20 de março de 2011 | N° 16645AlertaVoltar para a edição de hoje
DAVID COIMBRA
Tudo de ruim que sou
Volta e meia cogito até que ponto venci minha vileza. Porque tenho tendência natural a ser covarde, mentiroso, egoísta, concupiscente, violento e outras coisas bem ruins. Pense num defeito, e é quase certo que o tenho. Pode ser lá no fundo, encolhido num canto da alma como uma cascavel enrodilhada, mas ele está lá.
Eu sei.
O que faço o tempo todo, desde que comecei a identificá-los, décadas atrás, na pré-história da minha infância? Tento domá-los. Tento reprimir minha vileza. E temo que, dependendo da ocasião e do ensejo, ela volte a aparecer, transformando-me, mais uma vez, em alguém de quem não gosto nem um pouco.
Porque, já disse, sei que ela não morreu. Ela está lá, de campana atrás do seu sorriso maligno, e volta e meia bota uma garra para fora. Aí me inquieto. Olho para os lados. Será que os outros perceberam? Será que viram a minha feia covardia? O meu repugnante egoísmo? A face monstruosa da minha ira?
E sinto vergonha. E juro para mim mesmo nunca mais ser assim.
Se houvesse alguma segurança de que ninguém jamais notaria minha canalhice, eu provavelmente seria um canalha consumado. Não um criminoso, que, isso sei, não gosto de fazer mal a nenhuma pessoa, não gosto nem de ver os outros tristes. Mas seria um infrator contumaz. Um burlador. Não o sou porque temo a repressão.
Conhecedor da minha baixeza, costumo impor-me um exercício: quando alguém é apanhado cometendo algo errado, pergunto para mim mesmo se seria capaz de fazer o que ele fez. Eu atropelaria 25 ciclistas, se um bando deles estivesse trancando a rua e eu estivesse com pressa e eles estivessem debochando de mim e me irritando? Não, porque saberia das consequências. Mas, sim, eu TERIA VONTADE. É um ato psicopata e estúpido, mas, reconheço contrito, me ocorreria.
Não faz muito, Renato Portaluppi errou ao invadir o campo e xingar um juiz. Minutos depois, durante a entrevista coletiva, ele reconheceu o erro:
– Eu não podia ter feito aquilo de jeito nenhum.
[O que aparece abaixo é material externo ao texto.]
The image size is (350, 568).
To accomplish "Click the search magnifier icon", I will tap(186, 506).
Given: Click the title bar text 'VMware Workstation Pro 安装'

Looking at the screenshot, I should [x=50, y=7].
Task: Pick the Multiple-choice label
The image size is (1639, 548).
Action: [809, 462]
Admirei o Renato. O mais difícil não é se conter e não cometer a vileza. O mais difícil é, tendo-se cometido a vileza, admitir o cometimento. Renato não me surpreendeu. Em outros momentos, ele demonstrou sua coragem. Quando seu amigo Leandro foi cortado da Copa de 86 por ter fugido da concentração, Renato não apenas confessou que também havia fugido, como pediu para ser cortado.
Mostrou, nesse caso, que não é movido só pela coragem, mas pela lealdade.
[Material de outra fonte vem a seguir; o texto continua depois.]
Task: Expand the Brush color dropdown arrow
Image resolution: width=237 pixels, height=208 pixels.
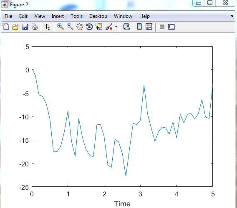Action: [x=116, y=27]
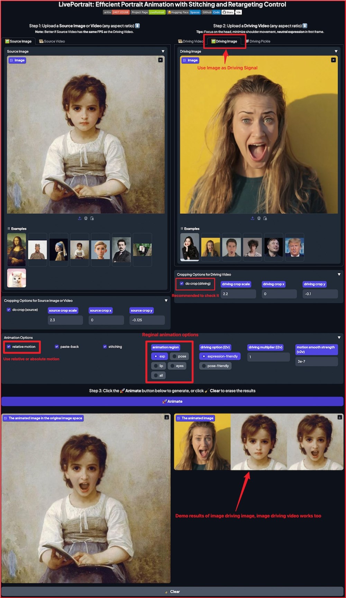Collapse Cropping Options for Driving Video
This screenshot has height=598, width=346.
[x=339, y=274]
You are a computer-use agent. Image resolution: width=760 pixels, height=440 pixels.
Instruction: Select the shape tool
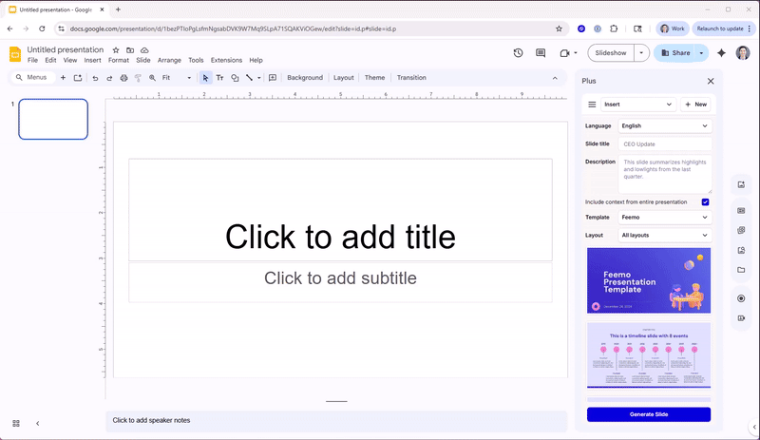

Agora, no caso da entrevista para o Kajuru, Renato foi flagrado em erro. Ao ser perguntado se poderia aceitar uma proposta de trabalho do Fluminense, disse para o jornalista que a possibilidade de topar era grande, mas pediu sigilo. O jornalista, traiçoeiro que é, não respeitou o sigilo. Divulgou a gravação da conversa. Renato ficou numa posição desconfortável. E saiu-se com uma tentativa de logro: jurou que achava estar sendo vítima de um trote.
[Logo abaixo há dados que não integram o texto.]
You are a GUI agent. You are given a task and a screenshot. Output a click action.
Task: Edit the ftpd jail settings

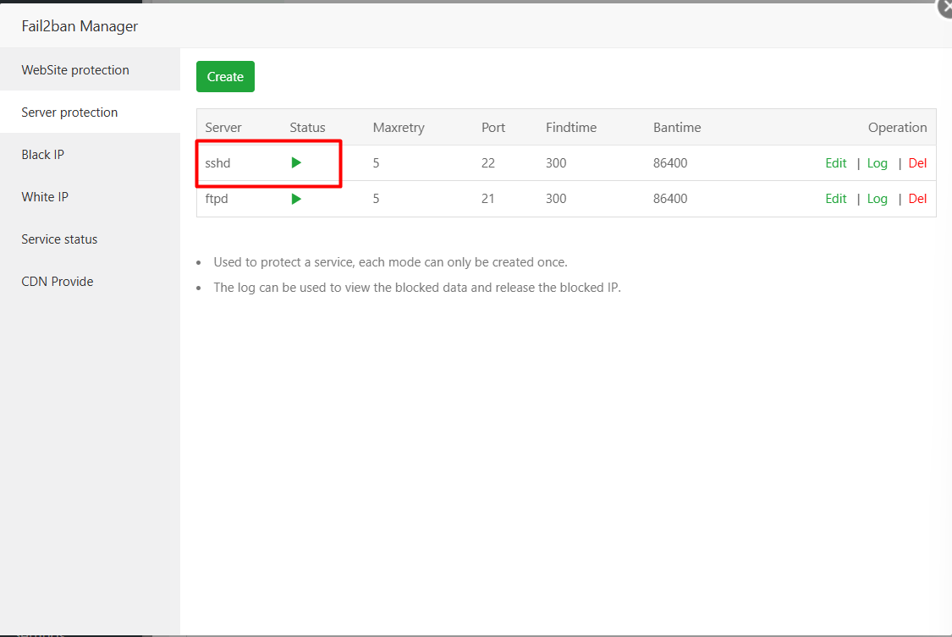[x=835, y=198]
É claro que isso não é verdade. É claro que Renato sabia com quem estava falando. Logo, Renato foi pego cometendo um deslize.
Fiz o exercício: coloquei-me no lugar dele. Fosse eu, iria para o Fluminense? Não. Não iria por lealdade, que prezo a lealdade. Mas lealdade à torcida, bem entendido: à torcida. Como Renato já demonstrou que ele igualmente preza a lealdade, suponho que agiria como eu e não fecharia com o Fluminense, deixando o Grêmio no meio do caminho da Libertadores.
Por que, então, dar aquela resposta ao jornalista? Por que mentir? Eu mentiria? Talvez, para me valorizar profissionalmente. Chego a sentir o estômago enrolado ao admitir que poderia mentir, mas poderia.
Daria uma desculpa para mim mesmo, diria que um profissional é mais valorizado se tem uma proposta de emprego, e iria em frente: mentiria para o jornalista traiçoeiro. Foi o que acho que Renato fez. Não é grave. Mas fez. Eu faria. Vira e mexe e não consigo controlar o calhorda que há em mim.